I’ve been using F.lux myself. I’m not sure how much impact it’s had on my sleep—I have been sleeping better lately, but that started even before I started using F.lux; I tend to sleep better when it’s colder. Regardless, it’s good to have more such options available.

3 COMMENTS

  1. Automatic? No, I like to be in control. I’m manual all the way. No self-driving cars. Heck, I don’t even like automatic transmissions.

    Two options would be handy:

    1. Color shift as above.

    2. Dark mode like some iOS apps. Instead of dark text on a light screen, you get light text on a mostly dark screen. Great for not bothering others (i.e. in a movie theater) or when you wake up in the middle of the night and want to make a quick note. (For notes to me, I use the quick and simple MeMail.)

    Audio pitch shift would also be helpful. When I was a kid, I could almost hear 16K sounds. Now anything above 8K is inaudible.
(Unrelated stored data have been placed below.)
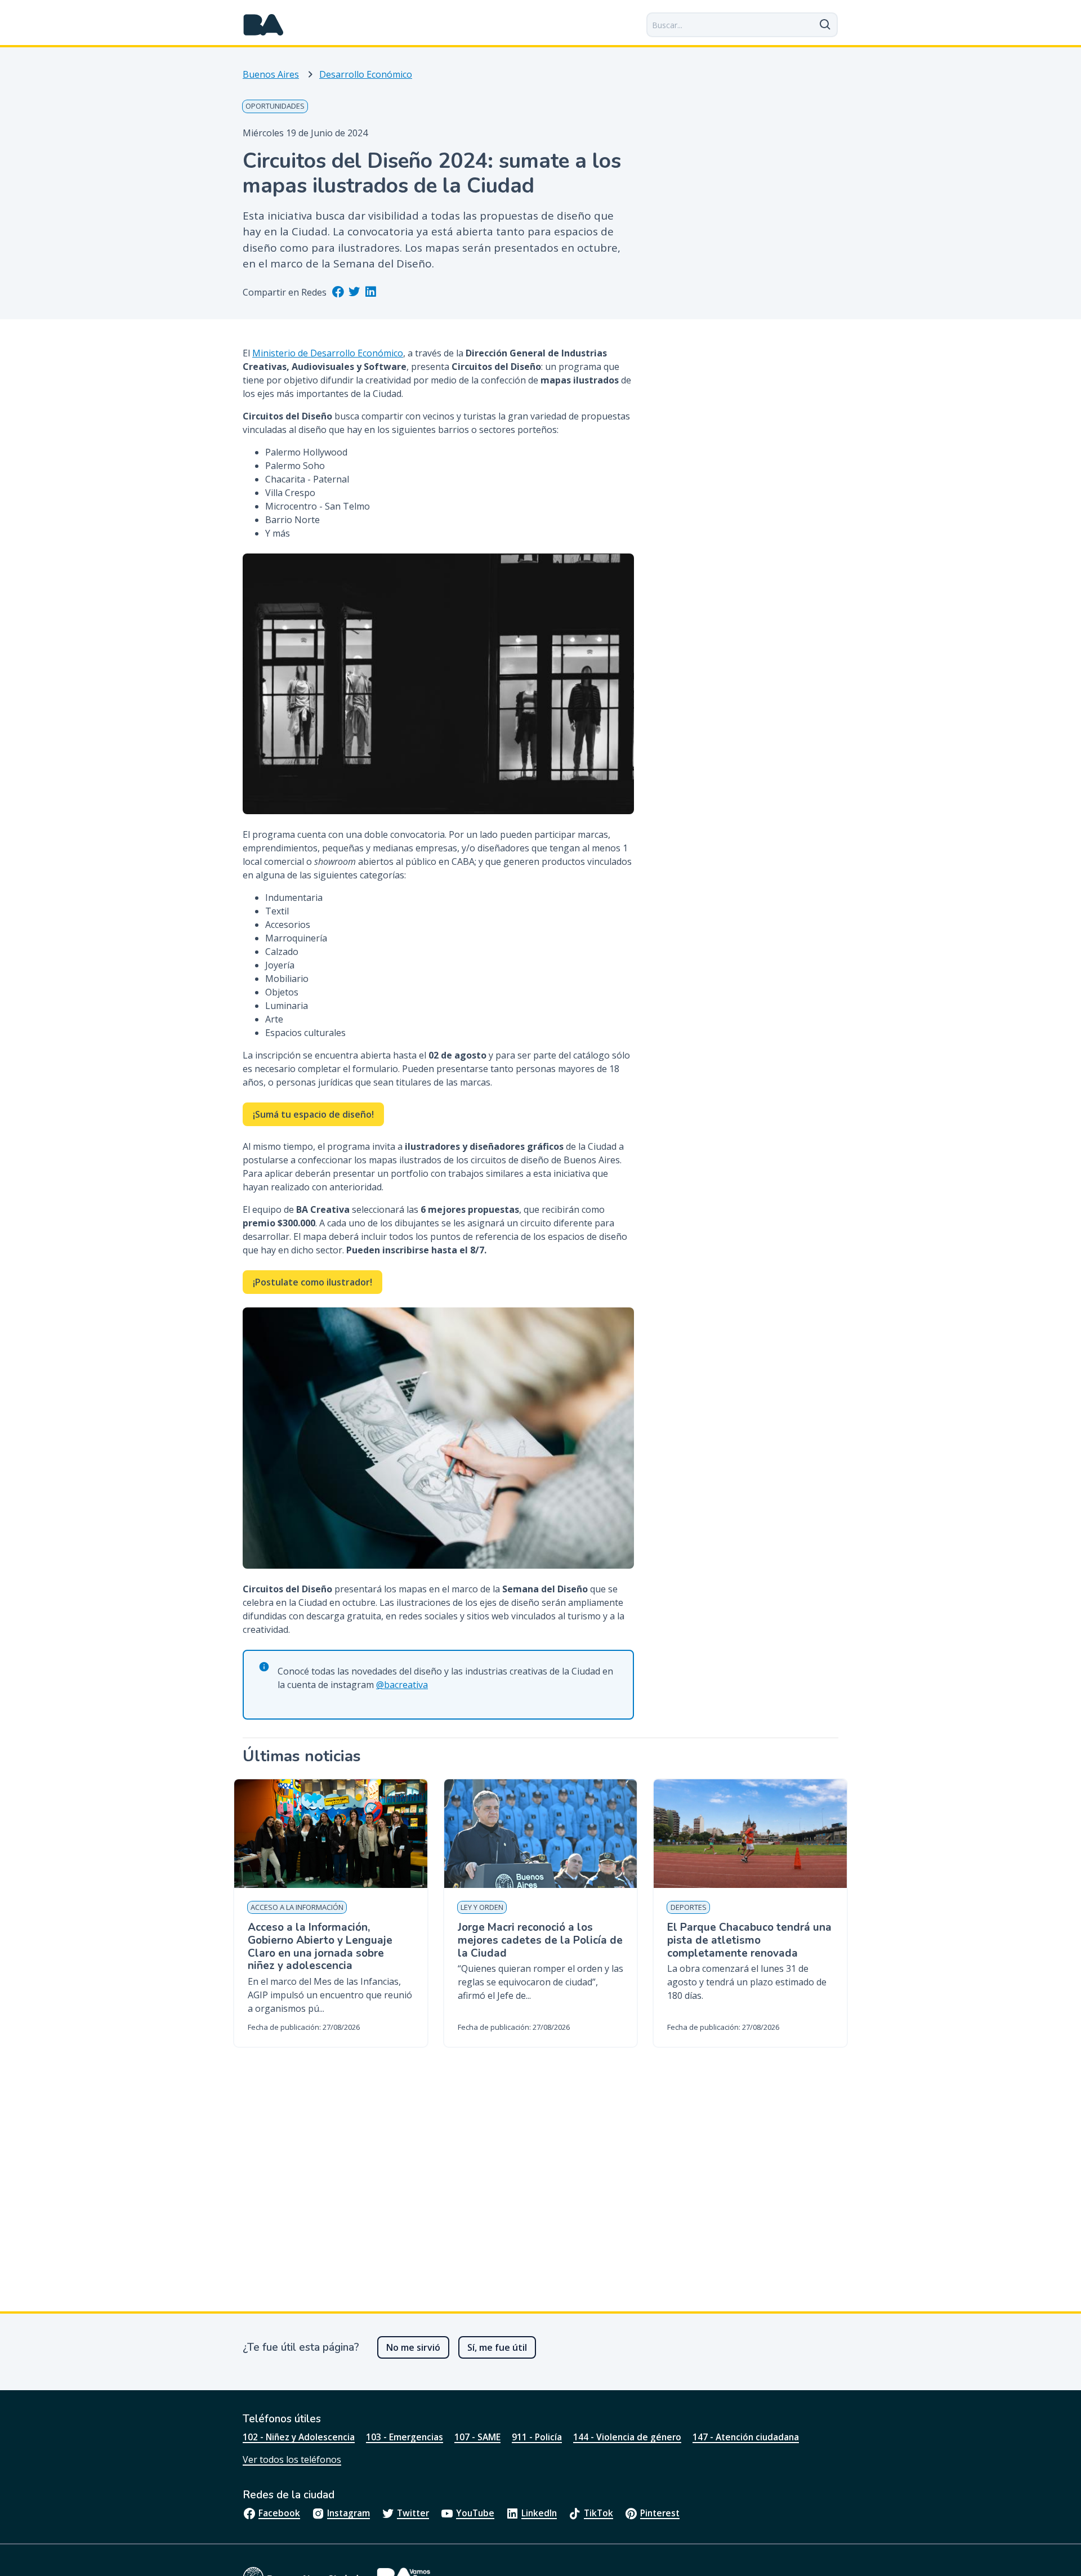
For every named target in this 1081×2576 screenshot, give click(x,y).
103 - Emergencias (404, 2437)
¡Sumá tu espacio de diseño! (313, 1114)
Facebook (279, 2513)
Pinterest (660, 2513)
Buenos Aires (271, 74)
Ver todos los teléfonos (292, 2459)
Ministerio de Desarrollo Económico (327, 353)
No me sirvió (413, 2347)
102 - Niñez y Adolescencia (299, 2437)
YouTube (475, 2513)
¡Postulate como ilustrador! (312, 1282)
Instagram (348, 2513)
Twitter (413, 2513)
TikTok (598, 2513)
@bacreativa (402, 1684)
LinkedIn (539, 2513)
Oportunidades (275, 106)
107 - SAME (477, 2437)
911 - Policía (537, 2437)
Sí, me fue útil (497, 2347)
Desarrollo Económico (365, 74)
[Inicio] (263, 24)
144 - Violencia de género (627, 2437)
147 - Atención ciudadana (746, 2437)
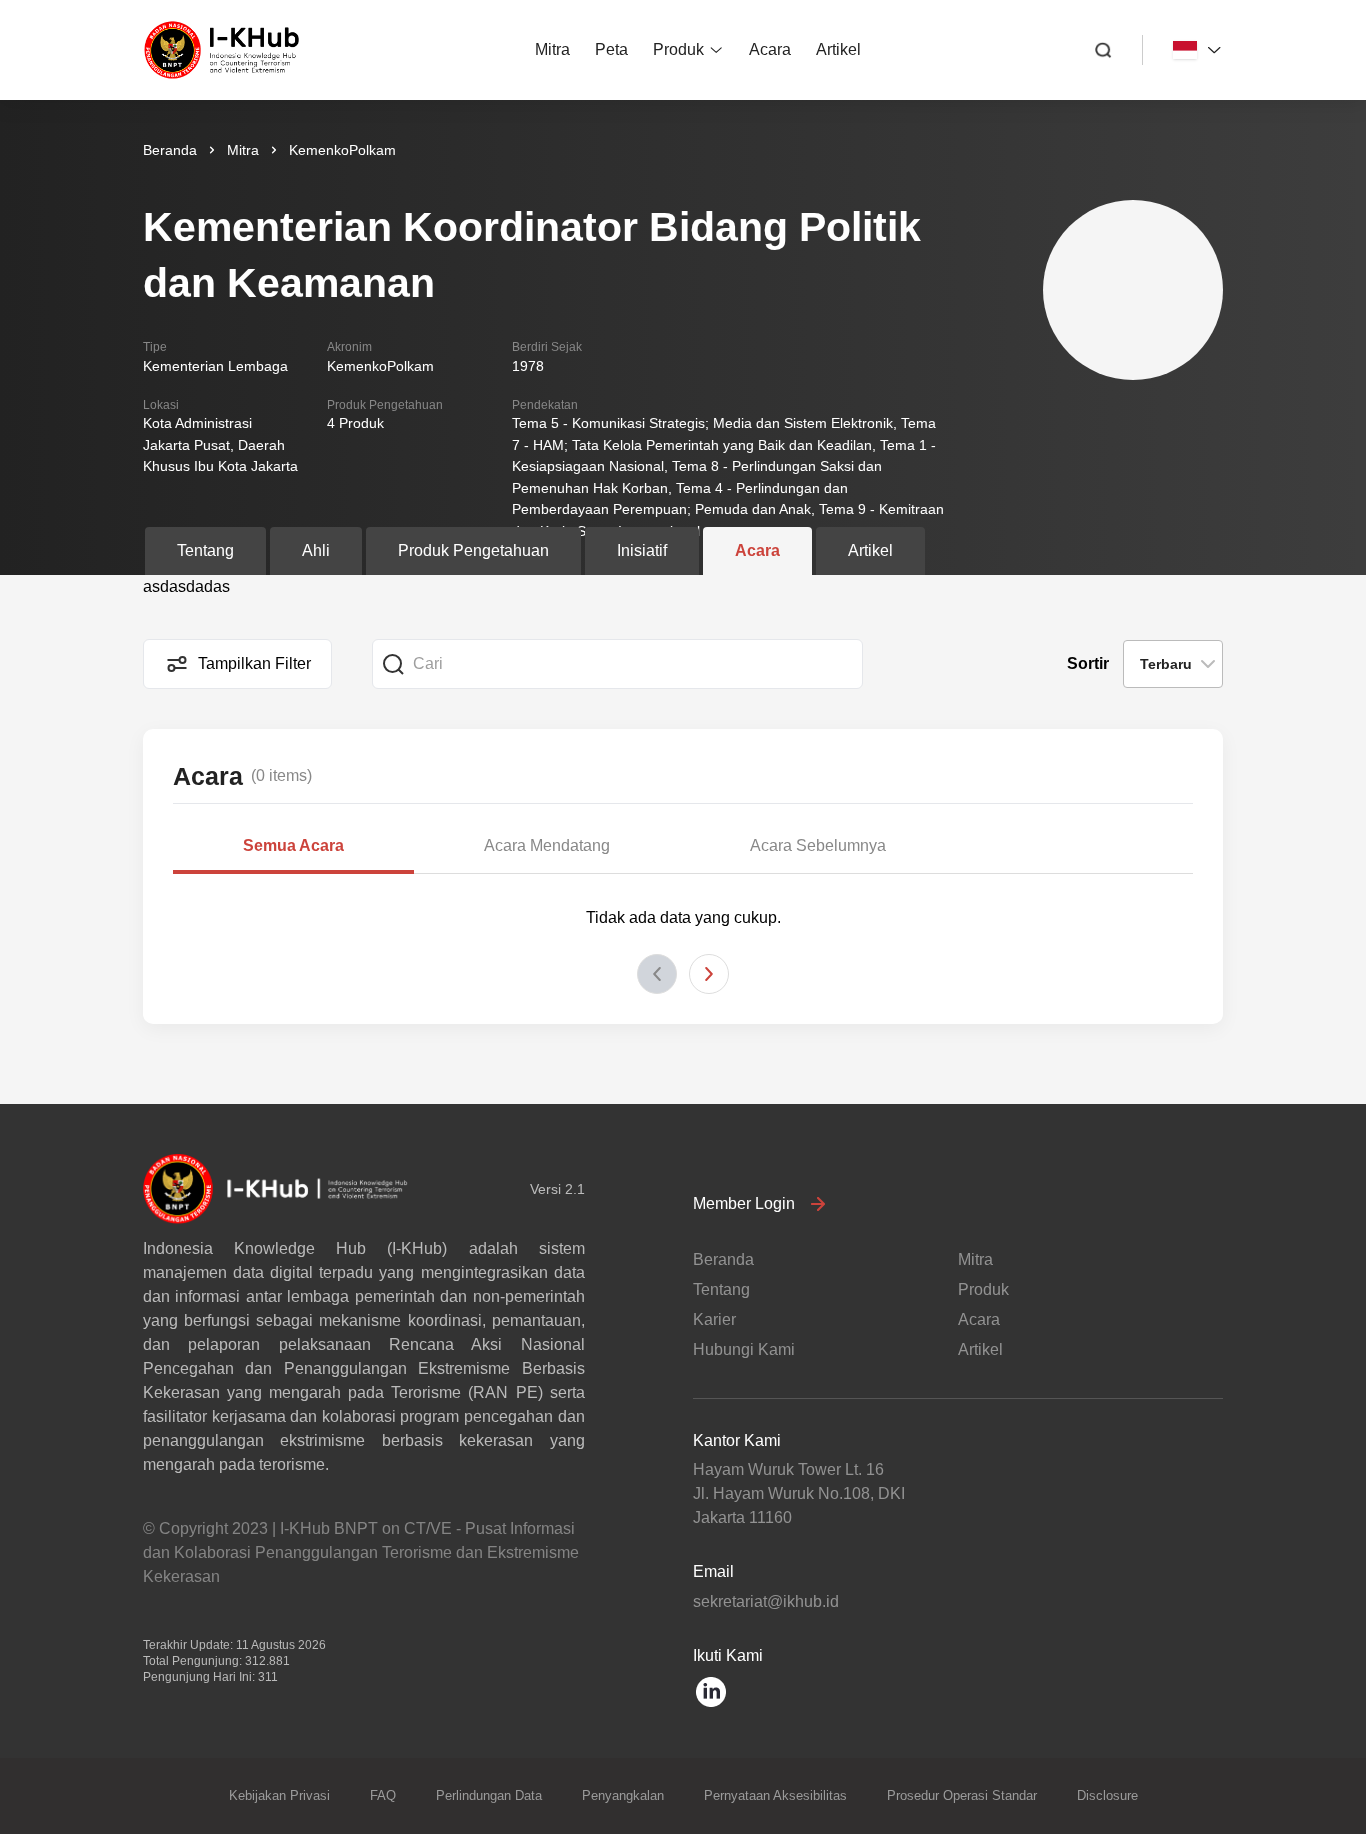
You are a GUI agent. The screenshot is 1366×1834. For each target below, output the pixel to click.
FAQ (383, 1795)
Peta (611, 49)
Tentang (721, 1289)
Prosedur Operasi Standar (962, 1795)
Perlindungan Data (489, 1795)
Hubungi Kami (744, 1349)
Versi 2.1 (557, 1189)
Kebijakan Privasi (279, 1795)
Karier (714, 1319)
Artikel (838, 49)
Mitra (552, 49)
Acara (770, 49)
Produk (678, 49)
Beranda (170, 150)
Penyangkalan (623, 1795)
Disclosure (1107, 1795)
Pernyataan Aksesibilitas (775, 1795)
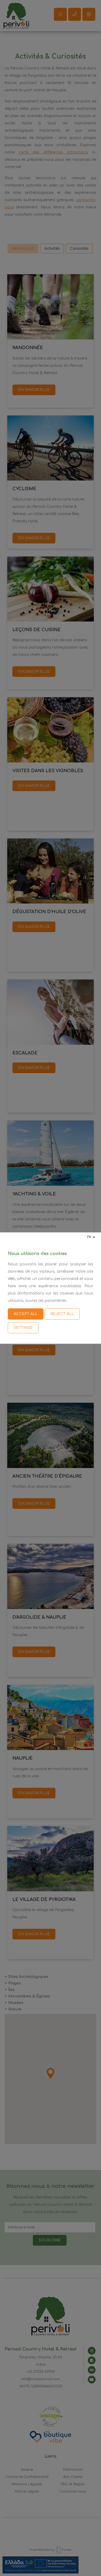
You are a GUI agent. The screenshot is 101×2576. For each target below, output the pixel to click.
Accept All (26, 1314)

Unfortunately, that means that have trouble understanding some female voices. I had to drop one podcast because I couldn’t hear one member of its panel. Perhaps Apple and Android should add that to their Accessibility features.

    —–

    And do you know what my big, big, big gripe about apps often used at bedtime? The sleep timer. Except for one less-known app, every podcast and audiobook app I know of gets their sleep timer wrong. They make it like a sleep timer on clock radios. Set it for thirty minutes, and the sound ends after thirty minutes, period.

    That is fine for listening to music at bedtime. All you want it to do is turn off sometime after you’ve gone to sleep. That is NOT what I—and probably you if you think about it—want for the app with which you listen to podcasts or audiobooks.

    Here’s the scenario. You’re listening to the perfect after lights-out audiobook or podcast, one that interesting enough to focus you attention but not so interesting it will keep you awake. P. G. Wodehouse is great for that.

    In fact, it works so well, you fall asleep. Your sleep timer works like most do and shuts off at some specific time, but here is the hitch. When you wake up the next morning, you don’t want to start listening at that much later sleep timer shutoff time. You want to start listening as close as possible to when you fell asleep. Setting a sleep timer to just a few minutes does that. Setting it to 30 minutes does not. And the hitch with most of them is that resetting that sleep timer is a multi-tap nuisance when you’re wanting to go to sleep.

    What’d work much better would be a sleep timer that’s more like a pause button and not a stop button. When it stops the play, you hit the play button on many earphones, and the play resumes. When you fall asleep, you don’t hit the button again. When you wake up the next morning, all you need to do is scroll back the length of that short sleep timer cycle, say five or ten minutes, and you’re back to what you remember. No more scrolling back, asking “Do I remember this part?” and then scrolling back again and again.

    The Loyal Books app, which can download free, public-domain audiobooks, does that because the developer kindly added it at my request. As far as I know, all the others are still using clock-radio-like sleep timers. Ditto all the common podcast apps—even, the last time I checked the fancy pants Audible app.

    If you like the idea, put it in as a feature request for your favorite audiobook or podcast apps.

    –Mike

  2. I’ve been using Twilight on my Android tablets for a few years now. I can tell the difference in how I sleep the times where it’s turned off for some reason. I can also tell the difference between having the tv on right up until I try to go to sleep, and turning it off an hour or so earlier.

    These days, the tv gets turned off about 9 and my reading is done with Twilight on.